Et puis, patatras ! en 2011, un nouvel urbaniste raye le projet d’un trait de plume.
La même mésaventure risque-t-elle d’arriver à l’Arbre aux Hérons et à ses jardins suspendus ? On imagine mal Johanna Rolland rejeter soudain un projet qu’elle a tant soutenu. Mais l’imagine-t-on davantage le lancer dans quelques mois ? La crise économique qui s’annonce sera sur nous. Plus question d’entreprendre des réalisations somptuaires.
Six millions récoltés, c’est six millions manquants
Cependant, la maire de Nantes n’aura pas besoin de se mouiller. Il lui suffira de constater que l’argent n’est pas là. Rappelons que le coût de la construction doit être partagé en trois tiers, financés respectivement par Nantes Métropole, par d’autres financeurs publics et par le secteur privé – particuliers et entreprises mécènes. Chaque tiers vaut en principe un peu moins de 12 millions d’euros. On sait déjà que ce serait en réalité beaucoup plus, mais passons : même à 12 millions par part, les choses sont en train de mal tourner.
Un Fonds de dotation de l’Arbre aux Hérons a été créé par Nantes Métropole il y a trois ans pour collecter des financements privés. Travail pépère, en principe, puisque Pierre Orefice et François Delarozière l’avaient dit plus d’une fois, les mécènes étaient déjà trouvés. Il ne restait qu’à relever les compteurs. Ce qui s’avère plus difficile que prévu. « Nous avons collecté près de six millions », assurait Pierre Orefice à Ouest France la semaine dernière. Faut-il voir la valise de billets à moitié pleine ou à moitié vide ? Près de six millions, ce n’est que la moitié de la somme requise.
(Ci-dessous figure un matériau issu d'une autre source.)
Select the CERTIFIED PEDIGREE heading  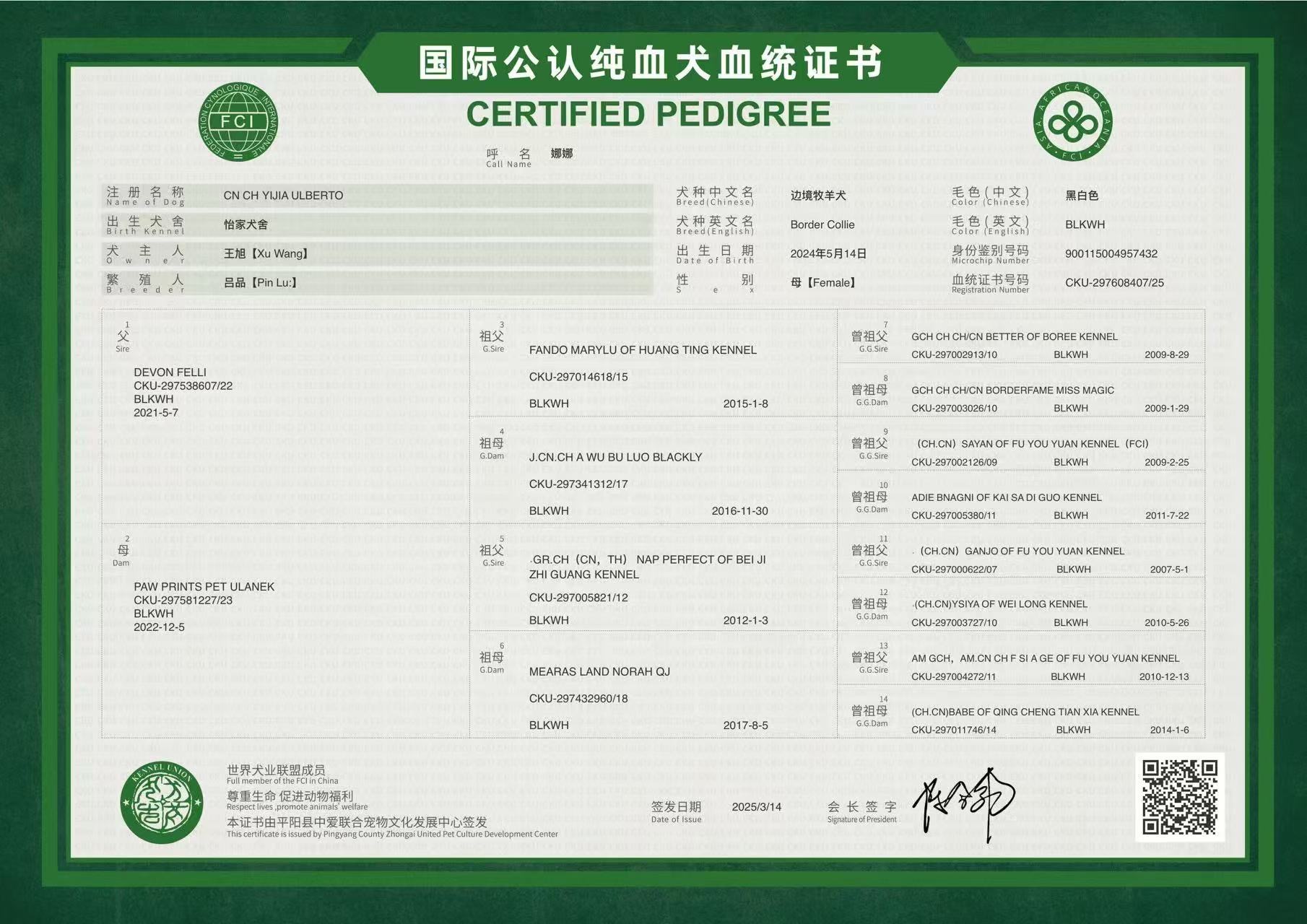tap(648, 114)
Quatre entreprises rayées de la liste
Les six autres millions, en temps de crise économique, il faudra aller les chercher avec les dents. Les mécènes peuvent déduire de leurs impôts 60 % des sommes données. Cent euros versés leur en coûtent 40 en réalité. Encore faut-il avoir des impôts à payer ! Pas de bénéfices, pas d’impôt : le mécénat devient ruineux pour les entreprises en difficulté. Et quel chef d’entreprise annoncerait à la fois qu’il va licencier une partie de son personnel et financer une attraction touristique ?
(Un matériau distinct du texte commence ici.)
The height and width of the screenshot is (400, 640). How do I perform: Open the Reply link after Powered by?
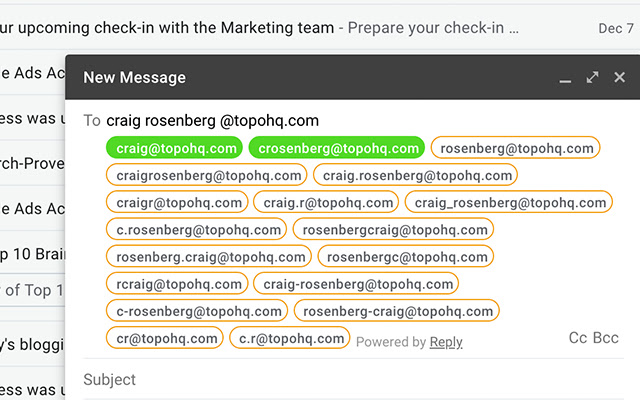446,342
« Nous n’avons eu aucune défection d’entreprise mécène », indiquait Pierre Orefice à Ouest France. Une huitaine de jours plus tard, ce constat réconfortant semble bien être devenu une « vérité alternative », comme on disait chez Trump. Quatre noms ont soudain disparu de la liste des mécènes affichée par le Fonds de dotation : Vinci Airports (qui avait promis de donner au moins 200 000 euros), La Fraiseraie et idverde* (au moins 50 000 euros chacun) et O’Deck (au moins 5 000 euros). C’est comme si, d’un coup, le Fonds de dotation avait rendu leur argent à tous les donateurs de la campagne Kickstarter de 2018. Ce qu’il devra faire, à propos, si le projet est abandonné.
Sven Jelure
* Le cas d’idverde est incertain. Il n’a figuré dans la liste des mécènes que quelques jours de novembre 2020. Ce grand paysagiste européen a réalisé le Jardin extraordinaire, site théorique d’implantation de l’Arbre aux Hérons.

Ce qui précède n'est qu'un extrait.